Lo spirito critico si esercita, talvolta perfino aspro, anche sulle tendenze culturali che ha incontrato nel suo percorso. In merito è illuminante il pensiero sullo strutturalismo: «Nell’antropologia lévi-straussiana, nel marxismo althusseriano, nella psicoanalisi lacaniana, nella semiotica barthesiana, nel primo Foucault, l’uomo è abolito in quanto illusione, la nozione di Soggetto sembra arretrata e dà persino la nausea a François Wahl, editore di queste nuove correnti a Seuil, e, quanto alla Storia, essa è volatilizzata. Per Lévi-Strauss, lo scopo delle scienze dell’uomo è non di rivelare l’uomo, ma di dissolverlo. Beninteso, l’opera dei pensatori strutturalisti brulica di raffinatezze e di sottigliezze ma prospera su fondamenti grossolani o inconsistenti. Così, durante quella che ai suoi ammiratori e accoliti sembra una nuova era dei Lumi, planò sull’Intelligenza francese un grandissimo cretinismo e da lì si diffuse in gran parte del mondo» (pag. 161, 162).

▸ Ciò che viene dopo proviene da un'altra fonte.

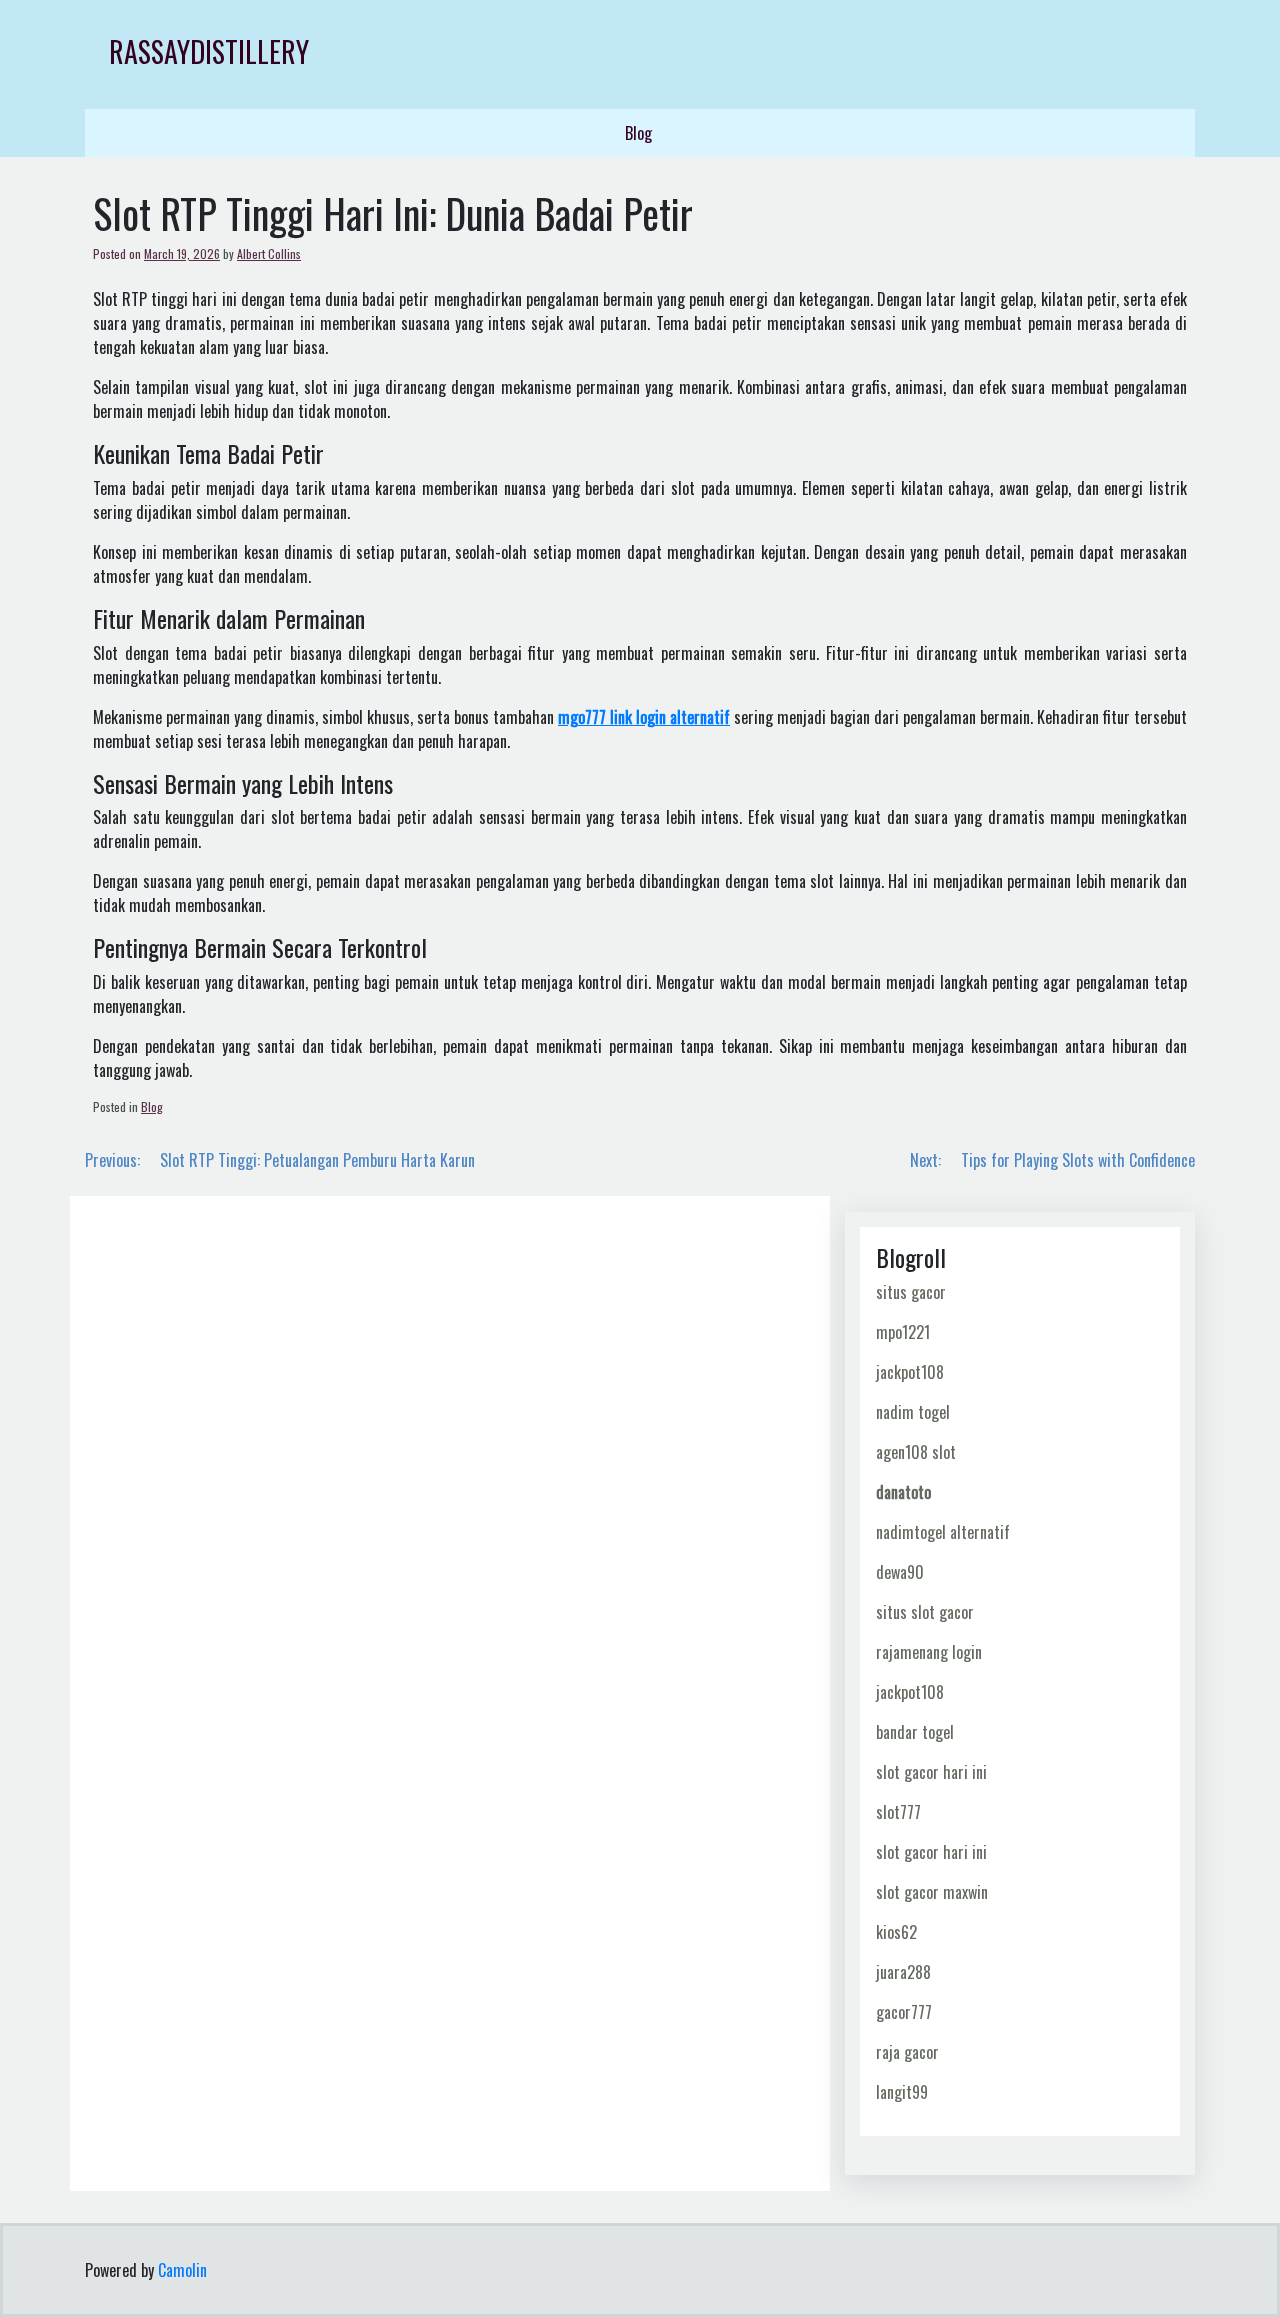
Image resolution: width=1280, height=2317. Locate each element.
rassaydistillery (209, 51)
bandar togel (915, 1732)
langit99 (902, 2092)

L’asprezza si perde nelle descrizioni di Parigi, per le trasformazioni dei quartieri che lo spingono a cambiare casa. Parigi è solo vista con affetto, perfino quando appaiono brutture nel tessuto urbano, perché la città è, per lui, la sua culla, il mondo da cui può persino evadere ma dove, inevitabilmente, è tornato e ritorna.  «Ho conosciuto Parigi nella gioia, ho conosciuto Parigi nella fede, ho conosciuto Parigi nel turbamento, ho conosciuto Parigi allo stremo! » (pag. 233).

Lo stile di Morin è paratattico: frasi brevi, sincopate, una successione d’immagini favorita dall’uso del presente storico. La scelta stilistica è efficace nella descrizione della città, dei suoi mutamenti intestini, ed è anche d’aiuto a tratteggiare i tratti essenziali delle articolate vicende intellettuali e storiche che Morin ha attraversato. Dà invece un tono quasi superficiale all’insistita narrazione del suo disordine affettivo nella ricerca, che a tratti pare compulsiva, di relazioni – tutte etero, invero – spesso ostentatamente istintive, comunque un tratto dei tempi e degli ambienti frequentati. Nel parlare della sua persona, raccoglie, invece, più simpatia quando valuta il suo lavoro, peraltro del tutto rilevante. «Io non sono uno scienziato per gli scienziati, né un sociologo per i sociologi, né un filosofo per i filosofi, né uno scrittore per gli scrittori. È solo ai miei occhi che io sono tutto questo nello stesso tempo» (pag. 181).

Modulo il racconto delle vicende affettive, le memorie di Morin hanno un indubbio valore di testimonianza di eventi rilevanti per la Storia del Novecento, la testimonianza di un giovane novantenne che affronta il giorno con lo sguardo in avanti. «Il mio quartiere attuale è un concentrato della mia Parigi. In queste giornate di settembre che annunciano l’autunno, esco al sole e la vita mi invade, mi tonifica. Sulla piazzetta, nelle tre vie che vanno a incontrarsi l’una con l’altra, molti giovani liceali, studenti, ma anche anziani del quartiere, brava gente testimone della vecchia Parigi. Felice, sotto il dolce sole, mi immergo in questa mescolanza sociale e generazionale. Sento che la vita mi ama ancora, che vuole ancora darmi gioia, che mi vuole ancora» (pag. 217). Così anche noi, dopo la lettura, possiamo chiudere il libro e fare quattro passi, se c’è il sole.